▶ [Текст для чтения]:
После того как установление всеобщего избирательного права (мужского) привело к появлению умеренного большинства в Учредительном собрании, избранном в апреле 1848 года, Бодлер участвовал в майских народных демонстрациях против Временного правительства, которое едва не было свергнуто. В июньские дни он был активным, «нервным, беспокойным, возбужденным и лихорадочным», по словам его друга Гюстава Ле Вавассёра. Он рвался принести себя в жертву: «В тот день он был отчаянным и был готов умереть». В ряды бунтарей он больше не вернулся, но еще писал для бланкистской прессы, сотрудничал с газетами социалистического толка, такими как Le Salut public и La Tribune nationale, а осенью даже успел побывать главным редактором консервативной газеты Le Représentant de l’Indre.
Президентские выборы в декабре 1848 года с приходом к власти Луи-Наполеона Бонапарта, затем выборы в Законодательное собрание в мае 1849 года охладили революционные порывы Бодлера и его веру в народ. А свою реакцию на государственный переворот 2 декабря 1851 года он позднее выразил в духе Жозефа де Местра в Моем обнаженном сердце:
Ярость, охватившая меня во время государственного переворота. Сколько раз я лез под выстрелы! Тоже мне Бонапарт выискался! Какой стыд!

▶ [Исходные данные]:
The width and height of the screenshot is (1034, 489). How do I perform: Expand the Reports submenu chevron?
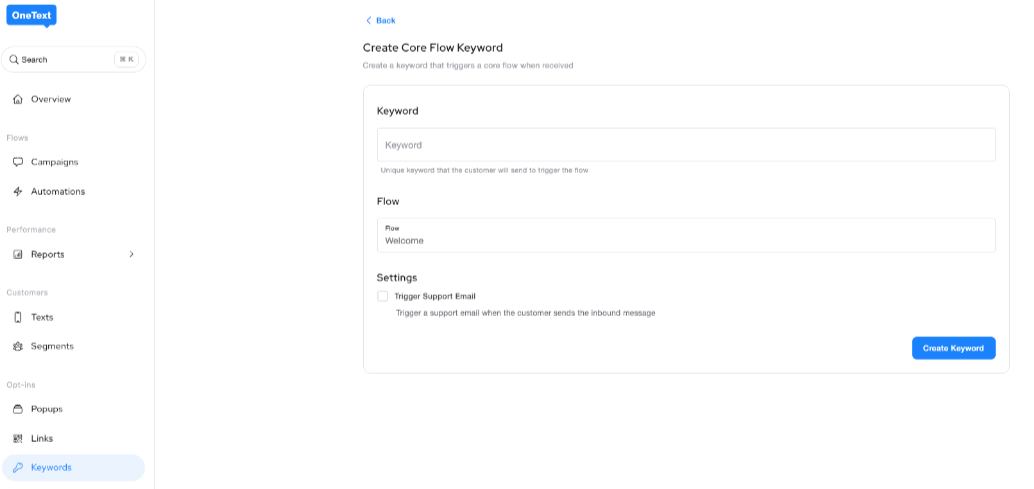click(x=131, y=254)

▶ [Задания]:
**A)** Определите, соответствуют ли тексту о Бодлере три утверждения. Для каждого ответьте «да» или «нет» и приведите решающие слова текста точной цитатой.
(i) Бодлер участвовал в майских демонстрациях против Временного правительства.
(ii) После июньских дней Бодлер вернулся в ряды бунтарей.
(iii) Осенью Бодлер был главным редактором газеты Le Salut public.
**B)** Продолжите текст о Бодлере, начав сразу после последней приведенной в нем фразы.
Строки для выполнения заданий не нужны.

▶ [Ответы по заданиям]:
**A)**
(i) Да: «Бодлер участвовал в майских народных демонстрациях против Временного правительства».
(ii) Нет: «В ряды бунтарей он больше не вернулся».
(iii) Нет: «а осенью даже успел побывать главным редактором консервативной газеты Le Représentant de l’Indre».

**B)**
И всё же настало умиротворение. Разве президент не имеет права взывать к народу?
Что представляет собой император Наполеон III. Чего он стоит. Отыскать объяснение его сути и его провиденциальной роли. [101]
Франция заслуживала Наполеона III как наказания, посланного Провидением. И в период Империи Бодлер уже не занимался политикой. Однако в мае 1859 года он писал своему другу Надару: «Я себя двадцать раз убеждал, что не интересуюсь политикой, но при каждом важном вопросе меня вновь и вновь охватывают любопытство и страсть» [102]. В данном случае речь шла об итальянском вопросе, о поддержке Наполеоном III Сардинского королевства против Австрии и о первых французских победах: «Вот Император и чист. Ты увидишь, дорогой мой, что ужасы, совершенные в декабре, скоро забудутся» [103]. Наполеон III, защитник свобод в Италии, искупил свою вину и затушевал государственный переворот, что, по всей видимости, порадовало Бодлера.
Впрочем, стало общепринятым вслед за Вальтером Беньямином видеть в Бодлере времен Империи революционера-конспиратора, «тайного агента – агента тайного неудовлетворения своего класса в отношении собственной гегемонии». Но если он и сохранял неприязнь к буржуазному обществу, всё же с симпатиями к социализму расстался. В нашей нынешней терминологии, молодой Бодлер был левым анархистом, а открыв для себя Жозефа де Местра, стал анархистом правого толка.
В рыжем зареве газа, где злобным крылом
Ветер бьет фонари и грохочет стеклом,
И на грязных окраинах корни пуская,
Закипает грозой мешанина людская,
Ходит мусорщик старый, в лохмотья одет,
Не глядит на людей и совсем как поэт
За столбы задевает и что-то бормочет,
И поет, и плевать на полицию хочет.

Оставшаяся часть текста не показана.